■ **抽出テキスト**
文:ノア セレン/写真:関野 温
ヤマハ「トレーサー9 GT ABS」VS ドゥカティ「ムルティストラーダ V4 S」|深堀りチェック
1.エンジンまわり

TRACER9 GT ABS

Multistrada V4 S
おーヨシヨシ! トラが飼えるほど余裕のヤマハ
かなり前傾角の深いトレーサーのエンジンは、シリンダーの後ろのスペースに余裕があるためY-AMT搭載やプラグインハイブリッドの開発といった発展もできているのが面白い。3気筒のトルクフルさが魅力だが、ツアラーとしてはもう少し振動が抑えられるとなお良いかも。
ムルティストラーダのV4エンジンは完成度に舌を巻いた。レッドゾーンを1万回転に、最高出力を170PSに抑えたことでこの素晴らしいトルクを達成したのだろう。横についている羽は中にフラップがあり、手動で簡単に開け閉めが可能。エンジンの排熱や、冬は膝に当たる寒風を遮ることもできる便利機能だ。
かなり前傾角の深いトレーサーのエンジンは、シリンダーの後ろのスペースに余裕があるためY-AMT搭載やプラグインハイブリッドの開発といった発展もできているのが面白い。3気筒のトルクフルさが魅力だが、ツアラーとしてはもう少し振動が抑えられるとなお良いかも。
ムルティストラーダのV4エンジンは完成度に舌を巻いた。レッドゾーンを1万回転に、最高出力を170PSに抑えたことでこの素晴らしいトルクを達成したのだろう。横についている羽は中にフラップがあり、手動で簡単に開け閉めが可能。エンジンの排熱や、冬は膝に当たる寒風を遮ることもできる便利機能だ。

■ **記録データ**
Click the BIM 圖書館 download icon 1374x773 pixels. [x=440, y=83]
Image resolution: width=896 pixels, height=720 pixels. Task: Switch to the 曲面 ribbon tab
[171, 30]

■ **求める内容**
抽出テキストの見出しを除いた本文の段落から、エンジンについて数字を含んで述べている語句をすべて挙げ、それぞれどちらの車両の記述かを添えてください。

■ **正しい結果**
- 3気筒(トレーサー)
- V4エンジン(ムルティストラーダ)
- レッドゾーンを1万回転に(ムルティストラーダ)
- 最高出力を170PSに(ムルティストラーダ)